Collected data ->
⁂

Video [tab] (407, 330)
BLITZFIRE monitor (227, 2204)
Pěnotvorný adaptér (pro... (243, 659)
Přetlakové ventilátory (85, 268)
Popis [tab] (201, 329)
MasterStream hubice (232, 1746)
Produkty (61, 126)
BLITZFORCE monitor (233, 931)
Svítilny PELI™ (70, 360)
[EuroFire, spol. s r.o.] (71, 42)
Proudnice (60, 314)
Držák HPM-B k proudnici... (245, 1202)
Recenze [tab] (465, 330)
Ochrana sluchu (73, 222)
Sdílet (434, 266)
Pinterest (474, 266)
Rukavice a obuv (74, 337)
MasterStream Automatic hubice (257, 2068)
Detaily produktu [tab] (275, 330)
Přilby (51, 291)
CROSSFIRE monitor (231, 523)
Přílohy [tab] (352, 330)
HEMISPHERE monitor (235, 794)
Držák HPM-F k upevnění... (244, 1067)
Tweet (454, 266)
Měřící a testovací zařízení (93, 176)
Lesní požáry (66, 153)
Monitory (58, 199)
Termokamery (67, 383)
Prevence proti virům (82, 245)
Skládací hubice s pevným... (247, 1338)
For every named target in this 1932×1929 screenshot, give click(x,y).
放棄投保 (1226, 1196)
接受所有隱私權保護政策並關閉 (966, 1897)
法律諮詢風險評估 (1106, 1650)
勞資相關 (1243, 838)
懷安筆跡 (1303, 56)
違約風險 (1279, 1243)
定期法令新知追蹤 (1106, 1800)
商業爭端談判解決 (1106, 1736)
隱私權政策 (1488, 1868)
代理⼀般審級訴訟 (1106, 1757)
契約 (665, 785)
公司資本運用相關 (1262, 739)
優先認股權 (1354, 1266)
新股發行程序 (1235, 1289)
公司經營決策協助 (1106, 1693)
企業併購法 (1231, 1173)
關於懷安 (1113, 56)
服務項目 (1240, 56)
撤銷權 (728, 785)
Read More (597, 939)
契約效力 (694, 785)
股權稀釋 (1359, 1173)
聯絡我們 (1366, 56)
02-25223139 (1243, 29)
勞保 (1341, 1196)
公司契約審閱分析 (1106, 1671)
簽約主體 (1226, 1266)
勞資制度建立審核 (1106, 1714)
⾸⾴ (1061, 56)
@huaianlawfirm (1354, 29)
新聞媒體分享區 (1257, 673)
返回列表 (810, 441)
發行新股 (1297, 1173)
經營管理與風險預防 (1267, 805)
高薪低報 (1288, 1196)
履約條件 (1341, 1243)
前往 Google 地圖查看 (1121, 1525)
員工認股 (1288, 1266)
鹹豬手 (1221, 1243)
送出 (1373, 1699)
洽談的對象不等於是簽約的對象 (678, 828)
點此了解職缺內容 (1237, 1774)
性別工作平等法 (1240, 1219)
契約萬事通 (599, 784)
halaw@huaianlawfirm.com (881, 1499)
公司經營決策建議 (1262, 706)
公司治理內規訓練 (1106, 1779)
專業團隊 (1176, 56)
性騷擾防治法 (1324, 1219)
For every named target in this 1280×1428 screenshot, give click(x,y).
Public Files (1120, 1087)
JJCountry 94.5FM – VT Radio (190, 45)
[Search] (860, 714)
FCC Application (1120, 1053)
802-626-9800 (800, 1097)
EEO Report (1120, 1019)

⁂

EXERCISE DETAILS ->
Copy the stretch of the records above that runs from the line with "公司資本運用相關 (1262, 739)" through the line with "性騷擾防治法 (1324, 1219)". Both end lines belong in the copy, and nothing else does.

EXPECTED ANSWER ->
公司資本運用相關 (1262, 739)
優先認股權 (1354, 1266)
新股發行程序 (1235, 1289)
公司經營決策協助 (1106, 1693)
企業併購法 (1231, 1173)
關於懷安 (1113, 56)
服務項目 (1240, 56)
撤銷權 (728, 785)
Read More (597, 939)
契約效力 (694, 785)
股權稀釋 (1359, 1173)
聯絡我們 (1366, 56)
02-25223139 (1243, 29)
勞保 (1341, 1196)
公司契約審閱分析 (1106, 1671)
簽約主體 (1226, 1266)
勞資制度建立審核 (1106, 1714)
⾸⾴ (1061, 56)
@huaianlawfirm (1354, 29)
新聞媒體分享區 (1257, 673)
返回列表 (810, 441)
發行新股 (1297, 1173)
經營管理與風險預防 (1267, 805)
高薪低報 (1288, 1196)
履約條件 (1341, 1243)
前往 Google 地圖查看 (1121, 1525)
員工認股 (1288, 1266)
鹹豬手 (1221, 1243)
送出 (1373, 1699)
洽談的對象不等於是簽約的對象 (678, 828)
點此了解職缺內容 (1237, 1774)
性別工作平等法 (1240, 1219)
契約萬事通 (599, 784)
halaw@huaianlawfirm.com (881, 1499)
公司經營決策建議 (1262, 706)
公司治理內規訓練 (1106, 1779)
專業團隊 (1176, 56)
性騷擾防治法 (1324, 1219)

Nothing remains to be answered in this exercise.